Extract every line of the records below that contains the word "agent".

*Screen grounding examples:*
----
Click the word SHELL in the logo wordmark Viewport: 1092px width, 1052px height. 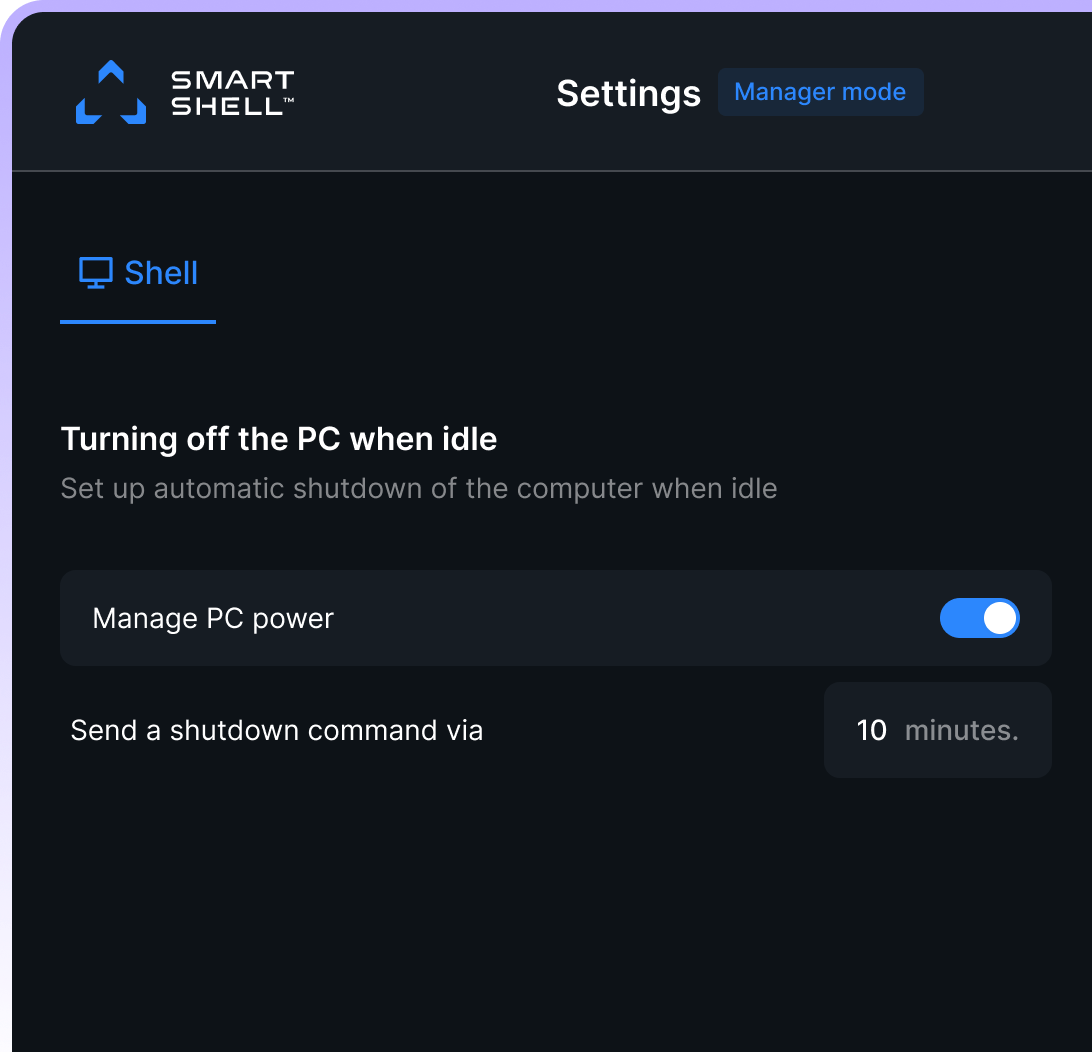tap(227, 106)
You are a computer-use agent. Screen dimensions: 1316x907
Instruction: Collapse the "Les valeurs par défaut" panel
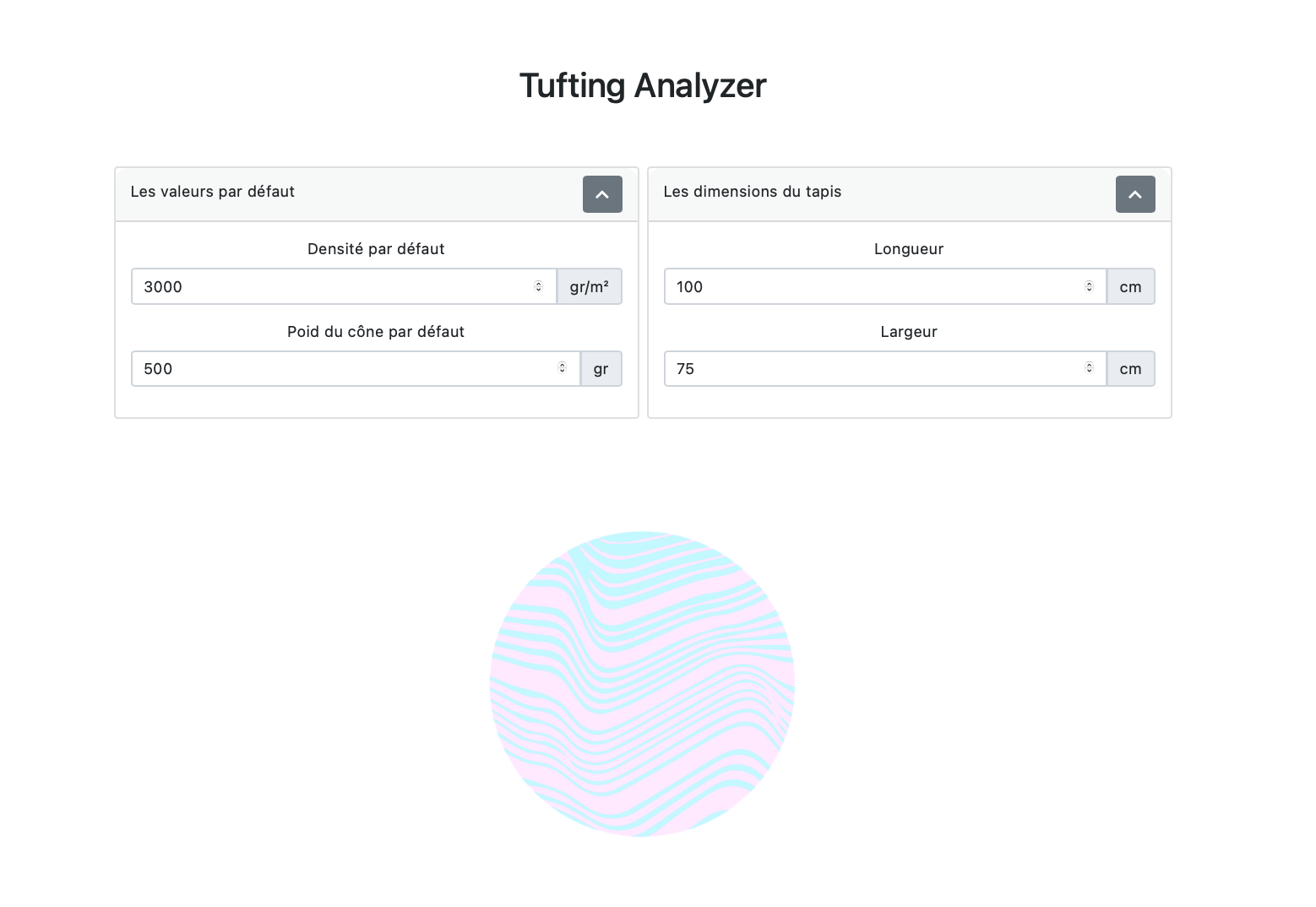click(602, 194)
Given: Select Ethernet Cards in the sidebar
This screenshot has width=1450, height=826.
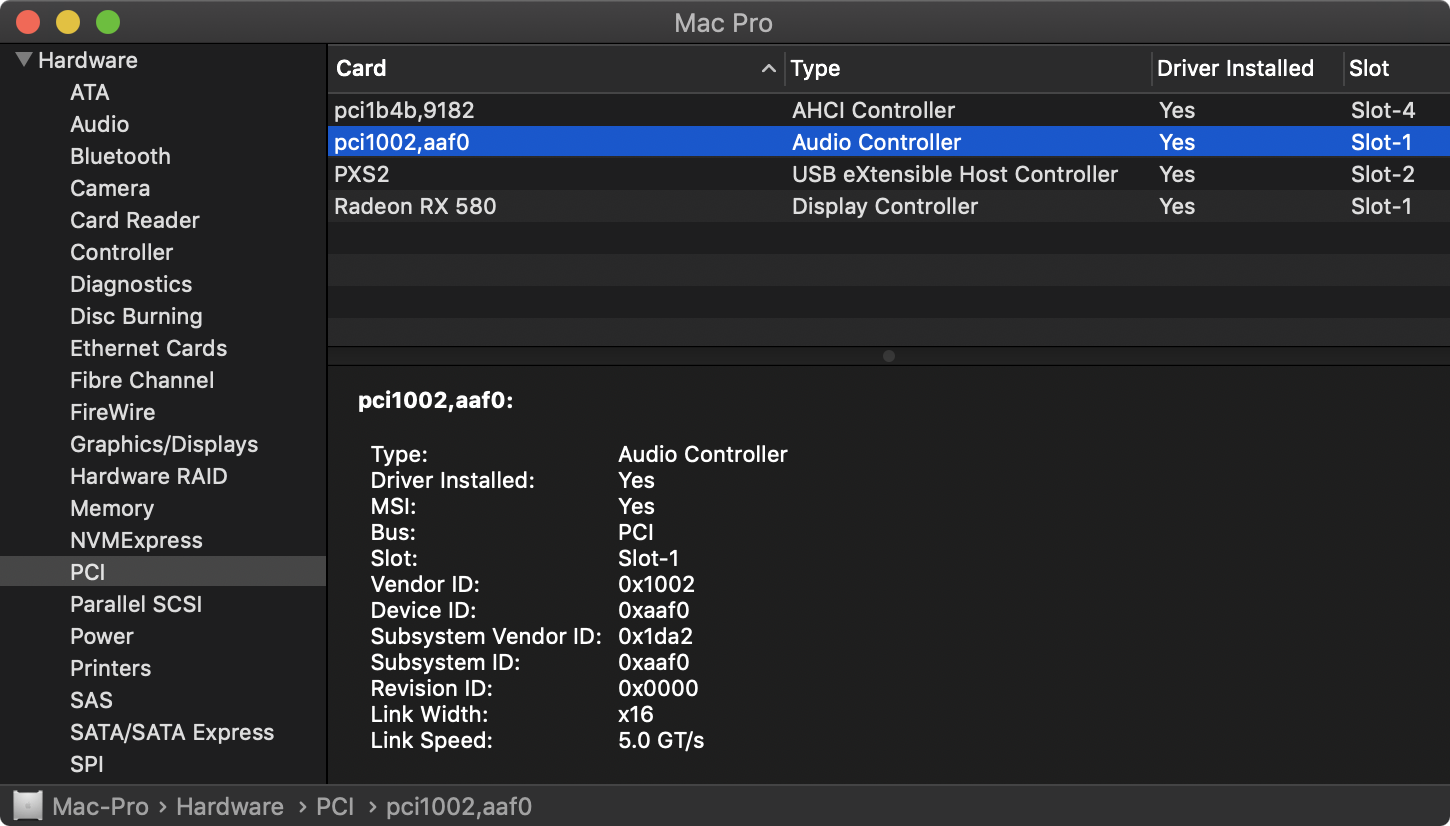Looking at the screenshot, I should pos(148,348).
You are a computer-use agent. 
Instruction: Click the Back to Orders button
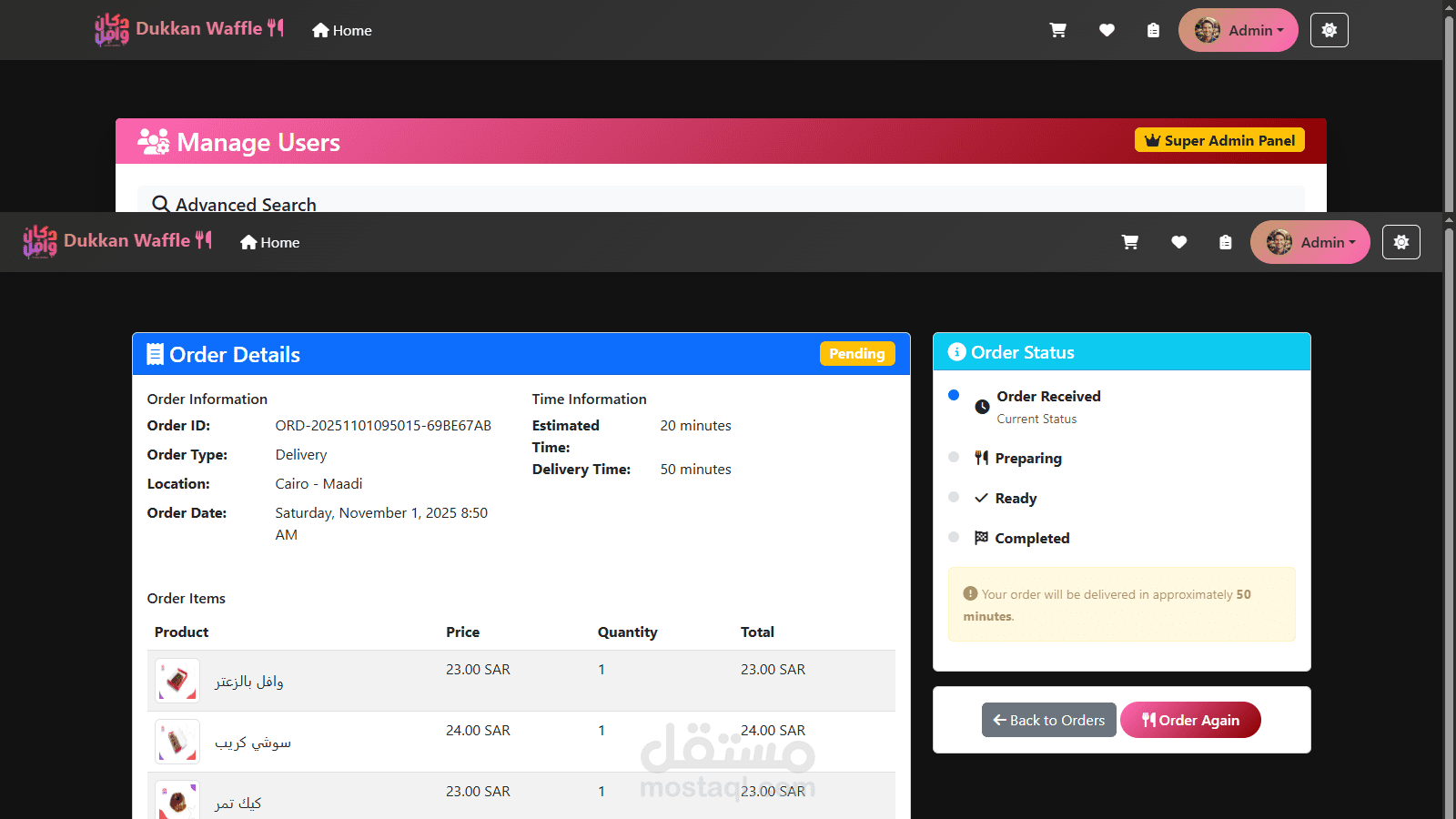[x=1049, y=720]

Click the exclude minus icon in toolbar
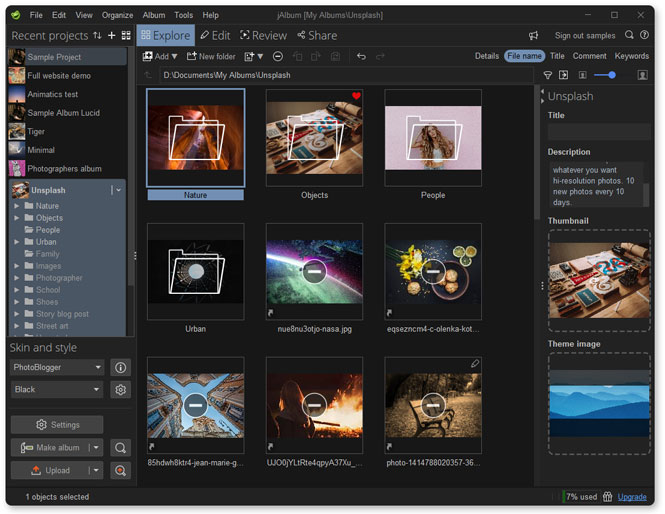tap(277, 57)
----
*Answer to the exercise:*
You are a computer-use agent. Screen dimensions: 1316x907
You are a computer-use agent. 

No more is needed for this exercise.